On 25 Dec 1998, Ludvig Mörtberg wrote:
> Does population size affect the speed with which the clock ticks?
> Assume that the mutations are neutral and must be fixed or lost in a
> population through genetic drift. Any clues? I read a genetics book
> about this but couldn't figure it out.
Do you want to know about the rate of molecular evolution or
the expected rate of neutral evolution? These are two different
issues. The "molecular clock" is
*phenomenological*-- it is based on the notion that the *observed*
rate of molecular evolution is approximately constant (not everyone
agrees that this is truly observed, but that is a separate issue).

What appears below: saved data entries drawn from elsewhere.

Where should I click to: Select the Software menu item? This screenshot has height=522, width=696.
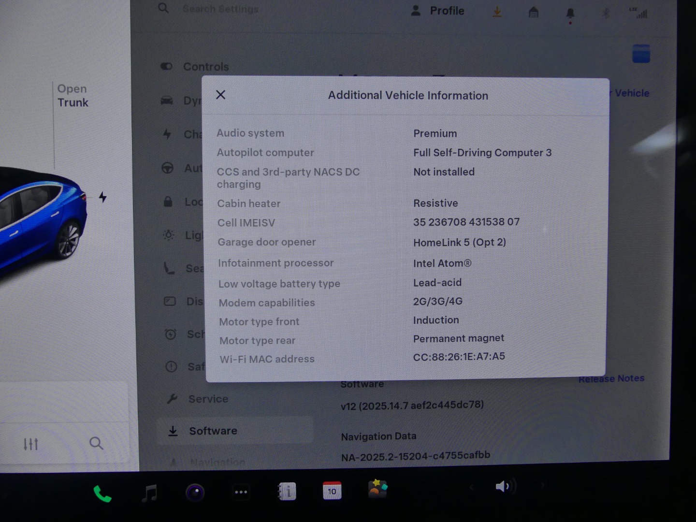tap(213, 431)

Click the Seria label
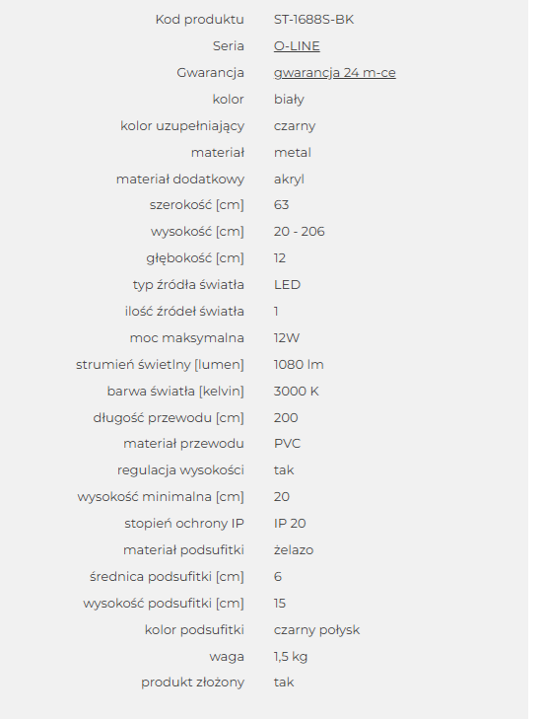[x=229, y=45]
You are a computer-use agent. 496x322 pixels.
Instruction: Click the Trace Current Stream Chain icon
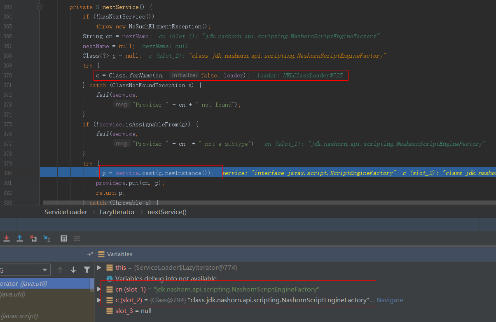point(77,238)
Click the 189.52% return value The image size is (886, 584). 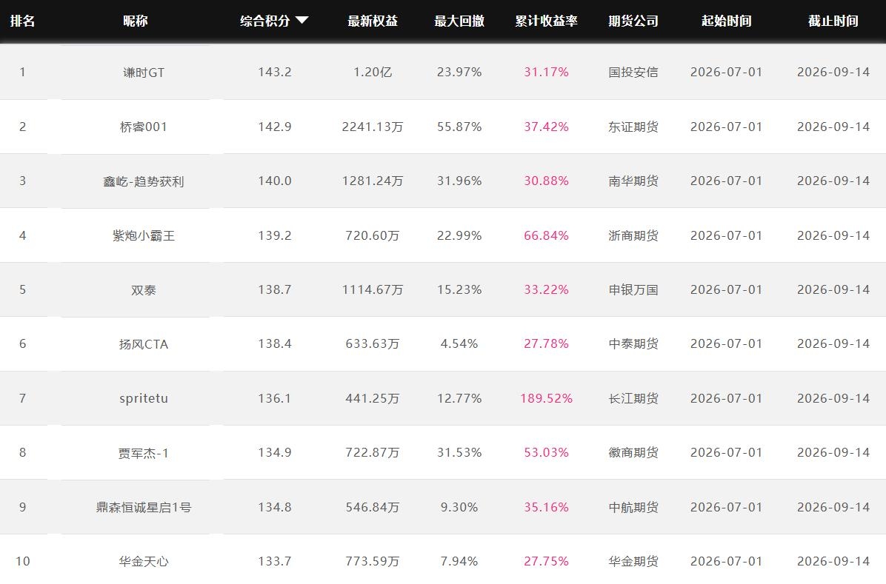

So, we could answer "yes" to your first question if it were
observed that the rate of molecular evolution varies with
population size. I have no idea whether such an effect has
Your suggested assumptions indicate a second, theoretical
issue, one that concerns neutral evolution and is easier to
address. If the rate of neutral mutations is constant, then the rate
of neutral evolution is constant, regardless of population size
(assuming as always the steady-state condition). But, the
rate of neutral mutation is expected to vary with population
size, other things being equal, because the *definition of
"neutral" depends on population size*, that is, two alleles
are neutral if | w1 - w2 | << 1/N. Thus, the bigger the population,
the more difficult it is to escape selection, so the smaller the
proportion of changes that are "neutral" (other things being equal).
A fitness difference of 1 part in a million would be neutral in
almost any mammal population, but not in a large microbial
population such as that of E. coli or B. subtilis.